There was complete silence for a few moments broken only by another whistle from Mik. “I see.” Darryn finally responded. “Now the money makes sense.”
“You want us to break into Ventura?” Jax stared at the agent. “Are you insane?”
“I know the layout and I have access to their security protocols.” Eralis looked each of them in the eye, except for the Steeleyes whom he quickly passed over. “I can get you inside.”
“Which begs the question.” Darryn leaned forward, meeting his gaze. “Since you have access to the place, why can’t you just collect the data yourself?”
“I don’t know the exact file I’m looking for. It would take far too much time for me to search the database, and the computer logs all users. If I collect the data my superiors will be all over me in a heartbeat. I need it to be stolen.”
“If you don’t know the file, how are we supposed to find it?” Mik piped up. “I’m good, but I”m not that good.”
“I know the area it will be in. All you have to do is make a copy of that section of the database. With enough time, I’ll be able to locate it myself.”
“Exactly what kind of data are we talking about here?” Mik leaned forward. “Secret experiments, latest tech, military secrets?”
“Names. I need the names and current whereabouts of everyone who’s worked for Ventura for the last fifty years.”
“That’s gotta be a large chunk of the hard drive, mate. Gonna take a while to download.”
“I’ve made it worth your while. And with knowledge of the guard routines there should be minimal danger involved.”
“There is no such thing as minimal danger.” Eralis started a bit as the Steeleyes finally spoke up, her voice clear and quiet, almost a purr. “Especially when breaking into the main research facility of the Galactic Federation.”
“For once, I agree with the cat,” Jax growled. “This whole affair stinks to the galaxy’s edge and back.”
“I can get you the codes needed to bypass the doors, the routes of the guards, and the layout of the lab as well as any mechanical security measures,” Eralis insisted. “There shouldn’t be any trouble.”
“No offense, but if experience has taught me anything it is that the jobs that seem foolproof are usually the first to go wrong,” Darryn pointed out.

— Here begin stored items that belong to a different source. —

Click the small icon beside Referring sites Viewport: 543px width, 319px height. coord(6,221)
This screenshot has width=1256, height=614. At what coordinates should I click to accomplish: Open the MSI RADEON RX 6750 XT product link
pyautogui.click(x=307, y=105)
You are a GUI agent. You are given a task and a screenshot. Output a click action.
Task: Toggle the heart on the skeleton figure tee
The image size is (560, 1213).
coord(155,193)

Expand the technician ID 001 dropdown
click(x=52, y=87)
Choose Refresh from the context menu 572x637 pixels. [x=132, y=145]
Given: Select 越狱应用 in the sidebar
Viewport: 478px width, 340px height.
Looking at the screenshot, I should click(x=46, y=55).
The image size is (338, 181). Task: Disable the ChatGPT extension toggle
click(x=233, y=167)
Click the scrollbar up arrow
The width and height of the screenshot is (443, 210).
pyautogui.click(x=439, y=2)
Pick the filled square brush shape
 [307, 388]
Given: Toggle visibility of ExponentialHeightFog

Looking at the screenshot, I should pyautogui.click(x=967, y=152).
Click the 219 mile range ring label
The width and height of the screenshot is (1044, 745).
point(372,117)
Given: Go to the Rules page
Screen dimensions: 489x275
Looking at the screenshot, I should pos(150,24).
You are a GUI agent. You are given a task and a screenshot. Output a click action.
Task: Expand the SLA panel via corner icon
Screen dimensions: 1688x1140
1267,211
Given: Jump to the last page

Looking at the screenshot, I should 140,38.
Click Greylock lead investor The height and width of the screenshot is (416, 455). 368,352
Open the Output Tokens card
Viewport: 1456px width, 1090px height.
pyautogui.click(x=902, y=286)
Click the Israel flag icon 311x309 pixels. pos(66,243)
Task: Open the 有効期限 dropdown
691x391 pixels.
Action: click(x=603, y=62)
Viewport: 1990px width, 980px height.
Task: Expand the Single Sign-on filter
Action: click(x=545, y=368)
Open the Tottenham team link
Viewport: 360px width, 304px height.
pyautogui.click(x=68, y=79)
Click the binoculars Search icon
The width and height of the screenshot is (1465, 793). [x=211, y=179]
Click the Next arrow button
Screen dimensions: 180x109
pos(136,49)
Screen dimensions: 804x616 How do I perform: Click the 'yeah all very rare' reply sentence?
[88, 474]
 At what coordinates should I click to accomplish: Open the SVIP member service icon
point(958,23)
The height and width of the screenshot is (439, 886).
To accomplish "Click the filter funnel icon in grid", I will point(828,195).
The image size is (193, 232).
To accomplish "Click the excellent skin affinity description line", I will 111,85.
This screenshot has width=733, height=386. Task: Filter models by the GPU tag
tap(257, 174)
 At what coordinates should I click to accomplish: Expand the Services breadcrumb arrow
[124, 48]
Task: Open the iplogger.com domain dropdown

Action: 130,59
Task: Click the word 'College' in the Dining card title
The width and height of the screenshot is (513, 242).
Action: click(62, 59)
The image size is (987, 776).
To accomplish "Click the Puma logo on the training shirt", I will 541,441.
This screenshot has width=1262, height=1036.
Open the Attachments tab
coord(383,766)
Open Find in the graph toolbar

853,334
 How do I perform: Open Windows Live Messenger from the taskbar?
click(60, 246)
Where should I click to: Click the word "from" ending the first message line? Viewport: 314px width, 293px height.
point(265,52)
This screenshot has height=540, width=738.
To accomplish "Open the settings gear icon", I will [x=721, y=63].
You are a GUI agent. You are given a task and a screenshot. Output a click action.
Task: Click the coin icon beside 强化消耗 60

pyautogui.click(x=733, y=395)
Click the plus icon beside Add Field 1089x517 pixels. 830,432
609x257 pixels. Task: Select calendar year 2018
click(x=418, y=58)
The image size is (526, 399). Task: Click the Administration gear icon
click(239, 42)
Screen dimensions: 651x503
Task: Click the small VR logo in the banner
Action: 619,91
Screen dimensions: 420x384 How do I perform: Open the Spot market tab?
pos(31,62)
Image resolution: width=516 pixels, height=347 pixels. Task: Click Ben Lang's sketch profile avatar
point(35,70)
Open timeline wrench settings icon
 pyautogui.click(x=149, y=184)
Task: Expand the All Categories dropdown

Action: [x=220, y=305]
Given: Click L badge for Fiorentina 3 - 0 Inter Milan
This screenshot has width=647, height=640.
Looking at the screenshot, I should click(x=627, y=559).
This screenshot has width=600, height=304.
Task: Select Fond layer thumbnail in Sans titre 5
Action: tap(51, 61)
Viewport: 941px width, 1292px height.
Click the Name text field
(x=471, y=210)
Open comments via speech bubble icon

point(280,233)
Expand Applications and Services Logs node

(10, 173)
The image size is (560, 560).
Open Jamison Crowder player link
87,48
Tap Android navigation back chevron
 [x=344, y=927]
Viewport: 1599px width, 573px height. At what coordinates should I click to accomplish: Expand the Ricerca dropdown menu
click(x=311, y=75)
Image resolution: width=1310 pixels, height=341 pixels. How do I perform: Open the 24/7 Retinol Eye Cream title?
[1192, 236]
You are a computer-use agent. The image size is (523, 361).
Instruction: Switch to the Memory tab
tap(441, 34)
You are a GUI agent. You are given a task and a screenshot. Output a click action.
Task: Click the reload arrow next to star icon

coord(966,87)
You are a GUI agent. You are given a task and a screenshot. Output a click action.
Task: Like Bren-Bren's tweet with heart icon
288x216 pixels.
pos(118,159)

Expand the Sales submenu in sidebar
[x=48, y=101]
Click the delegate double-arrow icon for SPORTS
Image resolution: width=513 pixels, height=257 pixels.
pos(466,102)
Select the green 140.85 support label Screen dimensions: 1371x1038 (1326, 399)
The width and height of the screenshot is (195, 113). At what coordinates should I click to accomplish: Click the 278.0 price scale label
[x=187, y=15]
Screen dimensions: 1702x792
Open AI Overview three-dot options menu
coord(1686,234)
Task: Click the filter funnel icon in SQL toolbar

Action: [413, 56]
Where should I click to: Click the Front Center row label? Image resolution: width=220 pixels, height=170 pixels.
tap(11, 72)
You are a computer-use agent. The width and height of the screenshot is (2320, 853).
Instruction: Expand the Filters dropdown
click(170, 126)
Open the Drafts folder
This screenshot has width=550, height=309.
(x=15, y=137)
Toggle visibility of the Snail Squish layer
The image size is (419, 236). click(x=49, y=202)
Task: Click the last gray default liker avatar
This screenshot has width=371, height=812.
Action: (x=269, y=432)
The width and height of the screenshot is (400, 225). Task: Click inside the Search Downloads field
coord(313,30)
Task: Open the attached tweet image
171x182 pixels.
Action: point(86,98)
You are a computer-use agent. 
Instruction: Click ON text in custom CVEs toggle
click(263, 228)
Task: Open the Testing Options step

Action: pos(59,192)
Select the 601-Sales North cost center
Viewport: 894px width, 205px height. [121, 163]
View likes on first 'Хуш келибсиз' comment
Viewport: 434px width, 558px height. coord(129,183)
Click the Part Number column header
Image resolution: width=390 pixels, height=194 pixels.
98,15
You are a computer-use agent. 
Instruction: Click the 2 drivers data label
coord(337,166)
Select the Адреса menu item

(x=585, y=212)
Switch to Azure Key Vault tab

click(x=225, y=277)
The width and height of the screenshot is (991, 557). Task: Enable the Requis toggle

“I can’t speak from experience,” Eralis admitted. “But I give you my word, this intel is rock solid.” He glanced at the Gath. “No offense.”
The Gath waved it off. “Rocoram does not mind this saying. Rock is solid. Is fact.”
“Yes. Well,” Eralis turned back to the group. “I am prepared to double my offer, if the compensation is not enough. And I can give you access to all of the research in the laboratories. All I need is the data. Anything else you grab is yours.”
“That sounds appealing to me.” Mik’s eyes lit up and almost managed to focus on one thing for a split moment. “I for one would love to take a look at what the government hacks are up to.”
“Assuming we agreed to this job,” Darryn said thoughtfully. “How soon would you need this data?”
Eralis nearly let out a sigh of relief. He had a feeling the hardest part was nearly over. “As soon as possible.”
Darryn turned to Mik. “How soon will the work be done on the ship?”
“I could have her up and running by tomorrow noon, Captain.”
“There is one more thing.” Eralis looked at each of the crew members. “I’m coming with you.”